Problem to work on:
Only the lines from the one that contains "Click the Conditional Access icon in sidebar" through the last line of the data below should be duplicated, exactly and without pictures.

Supplied records:
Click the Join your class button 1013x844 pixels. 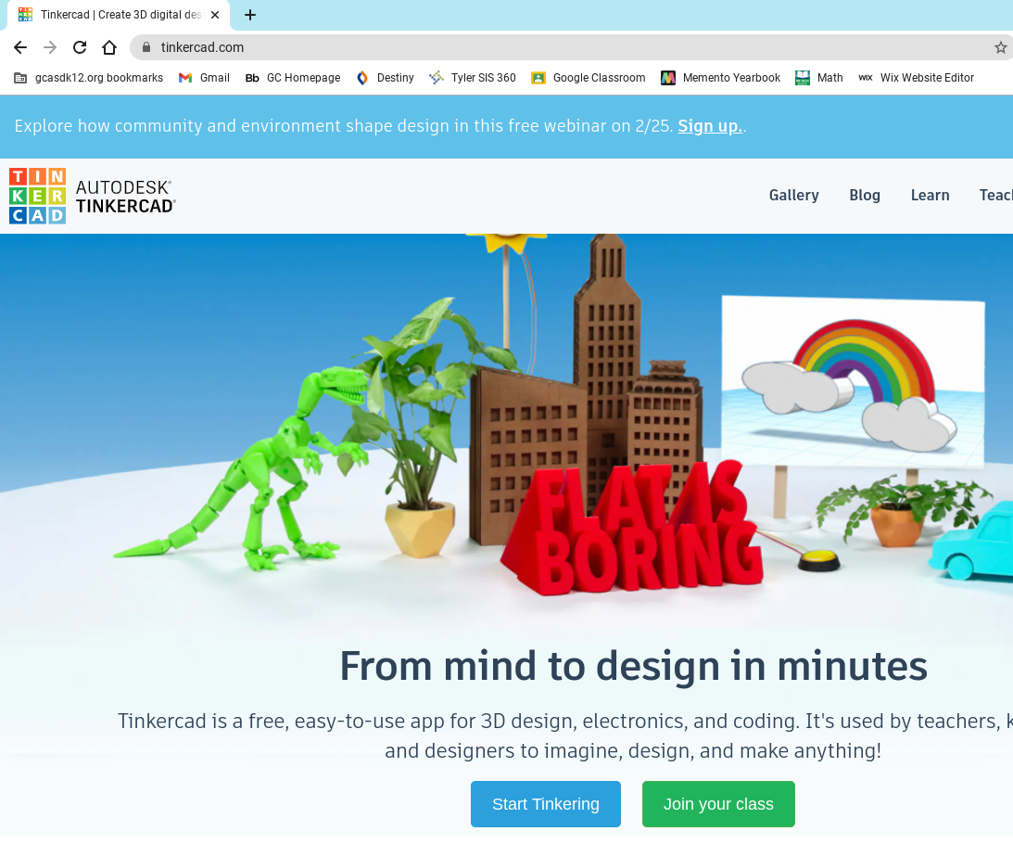(718, 804)
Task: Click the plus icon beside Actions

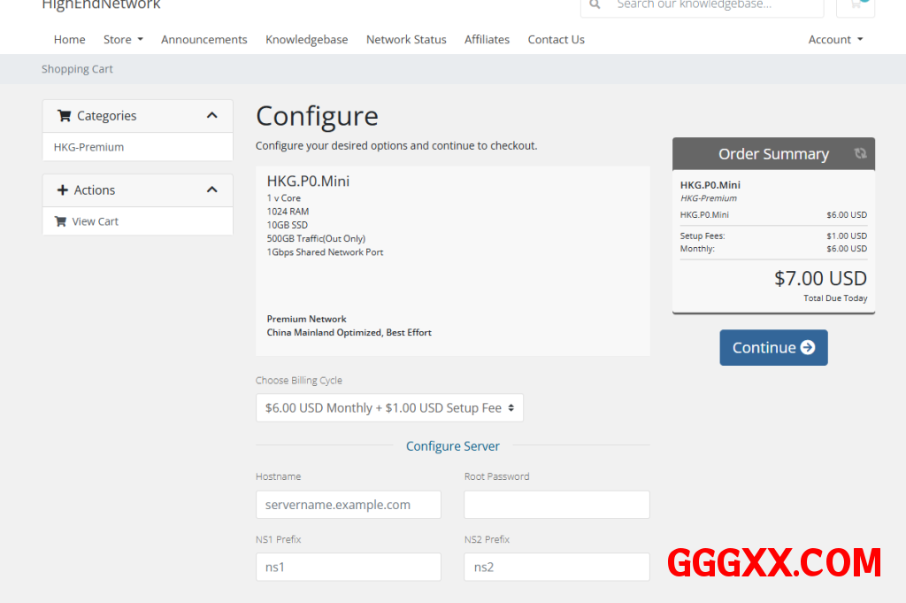Action: (x=62, y=190)
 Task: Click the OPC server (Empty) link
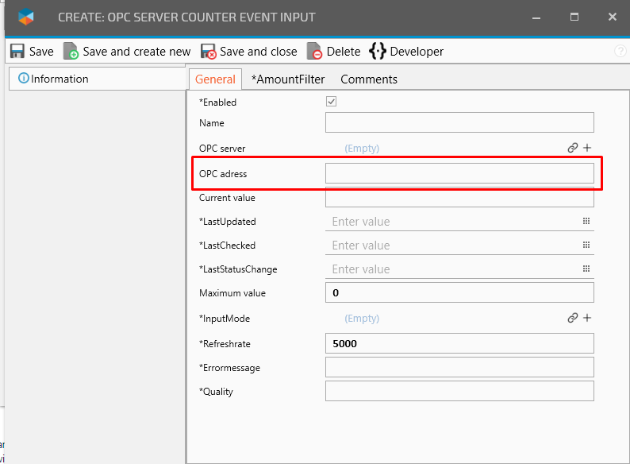[x=362, y=149]
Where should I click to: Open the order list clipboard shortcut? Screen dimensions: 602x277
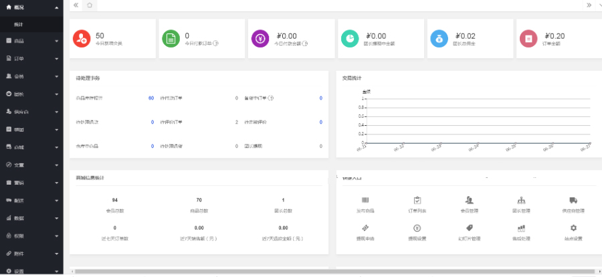pyautogui.click(x=417, y=201)
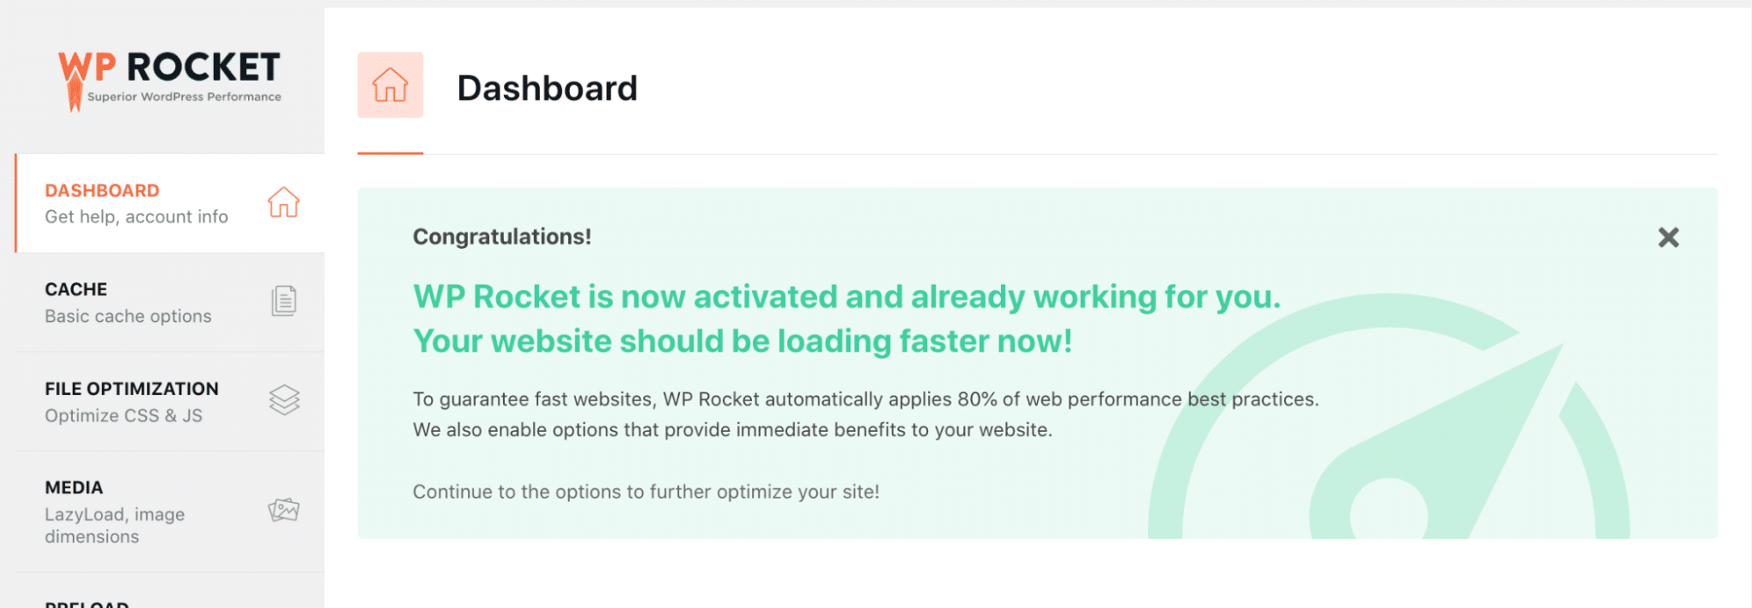This screenshot has height=608, width=1752.
Task: Click the LazyLoad, image dimensions subtitle
Action: pos(114,525)
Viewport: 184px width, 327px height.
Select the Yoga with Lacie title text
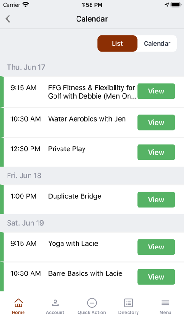(x=73, y=243)
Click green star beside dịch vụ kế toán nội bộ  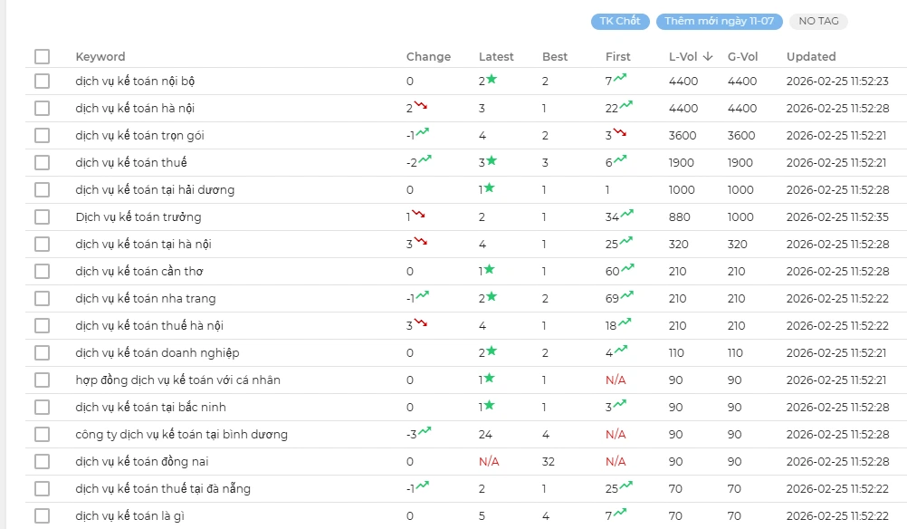coord(492,80)
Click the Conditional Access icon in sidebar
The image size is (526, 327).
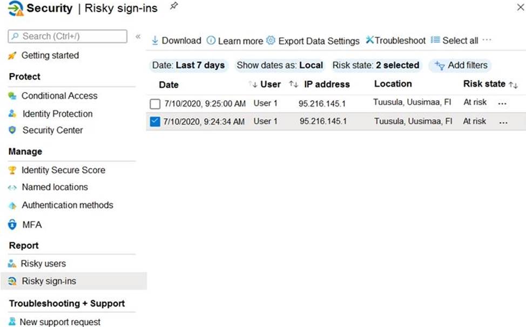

Task answer:
Click the Conditional Access icon in sidebar
The image size is (526, 327).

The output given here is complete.